◆ **EXERCISE DATA**:
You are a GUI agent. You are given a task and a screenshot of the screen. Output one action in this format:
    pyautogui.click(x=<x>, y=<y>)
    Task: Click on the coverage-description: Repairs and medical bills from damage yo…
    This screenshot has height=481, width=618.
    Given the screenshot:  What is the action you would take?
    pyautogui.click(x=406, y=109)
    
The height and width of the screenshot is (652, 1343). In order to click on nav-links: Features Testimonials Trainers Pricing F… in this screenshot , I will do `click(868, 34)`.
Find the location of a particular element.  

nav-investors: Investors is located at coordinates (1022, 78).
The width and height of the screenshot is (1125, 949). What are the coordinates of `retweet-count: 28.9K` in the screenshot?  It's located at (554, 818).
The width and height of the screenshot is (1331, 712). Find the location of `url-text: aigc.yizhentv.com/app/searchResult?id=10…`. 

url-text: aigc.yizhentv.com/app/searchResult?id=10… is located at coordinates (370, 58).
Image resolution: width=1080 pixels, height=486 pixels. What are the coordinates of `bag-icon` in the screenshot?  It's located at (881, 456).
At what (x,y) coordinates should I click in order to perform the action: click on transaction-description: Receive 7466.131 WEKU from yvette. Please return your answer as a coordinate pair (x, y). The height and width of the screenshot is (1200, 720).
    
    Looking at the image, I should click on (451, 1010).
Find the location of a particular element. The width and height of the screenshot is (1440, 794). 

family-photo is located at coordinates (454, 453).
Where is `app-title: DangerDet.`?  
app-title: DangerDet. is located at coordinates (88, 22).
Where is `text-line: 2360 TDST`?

◆ **EXERCISE DIRECTIONS**:
Copy the listing from the line with "The width and height of the screenshot is (1331, 712)." to the line with "Image resolution: width=1080", switching every "screenshot" to "capture" and leaving all other wording unchanged. Return only those lines.

◆ **COMPLETED TASK**:
The width and height of the capture is (1331, 712). Find the location of `url-text: aigc.yizhentv.com/app/searchResult?id=10…`. 

url-text: aigc.yizhentv.com/app/searchResult?id=10… is located at coordinates (370, 58).
Image resolution: width=1080 pixels, height=486 pixels. What are the coordinates of `bag-icon` in the capture?  It's located at (881, 456).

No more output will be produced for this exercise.